**Required action:**
Only the lines from the start of the entries up to and including the line with "Membangun Konten Berkualitas: Kunci" should be written out, exactly as they stand.

**Supplied data:**
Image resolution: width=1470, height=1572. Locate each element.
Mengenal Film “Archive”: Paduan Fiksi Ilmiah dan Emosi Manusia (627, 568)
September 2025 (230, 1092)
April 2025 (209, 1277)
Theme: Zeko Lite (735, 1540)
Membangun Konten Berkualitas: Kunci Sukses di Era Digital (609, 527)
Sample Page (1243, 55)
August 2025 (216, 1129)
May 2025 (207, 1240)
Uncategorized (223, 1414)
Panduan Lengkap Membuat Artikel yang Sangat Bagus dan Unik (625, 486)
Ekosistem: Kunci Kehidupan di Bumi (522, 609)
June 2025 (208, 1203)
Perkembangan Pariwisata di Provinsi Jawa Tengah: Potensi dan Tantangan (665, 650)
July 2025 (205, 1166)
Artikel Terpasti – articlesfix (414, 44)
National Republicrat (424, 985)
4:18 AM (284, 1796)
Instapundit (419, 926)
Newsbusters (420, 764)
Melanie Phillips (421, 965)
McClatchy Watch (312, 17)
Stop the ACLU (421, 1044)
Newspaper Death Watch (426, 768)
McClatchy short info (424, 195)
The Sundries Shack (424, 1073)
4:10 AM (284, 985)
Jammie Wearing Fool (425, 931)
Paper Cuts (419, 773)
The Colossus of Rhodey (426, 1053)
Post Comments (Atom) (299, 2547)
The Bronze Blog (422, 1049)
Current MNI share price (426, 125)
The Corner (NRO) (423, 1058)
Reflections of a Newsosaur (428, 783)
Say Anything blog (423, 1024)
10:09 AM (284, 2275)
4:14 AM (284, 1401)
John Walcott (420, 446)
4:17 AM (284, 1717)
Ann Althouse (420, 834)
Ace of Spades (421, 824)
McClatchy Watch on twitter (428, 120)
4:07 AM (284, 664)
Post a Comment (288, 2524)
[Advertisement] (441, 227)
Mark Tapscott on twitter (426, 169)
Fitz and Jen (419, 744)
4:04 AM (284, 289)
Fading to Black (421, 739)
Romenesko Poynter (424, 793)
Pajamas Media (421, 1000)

**Exercise output:**
Image resolution: width=1470, height=1572. Locate each element.
Mengenal Film “Archive”: Paduan Fiksi Ilmiah dan Emosi Manusia (627, 568)
September 2025 (230, 1092)
April 2025 (209, 1277)
Theme: Zeko Lite (735, 1540)
Membangun Konten Berkualitas: Kunci Sukses di Era Digital (609, 527)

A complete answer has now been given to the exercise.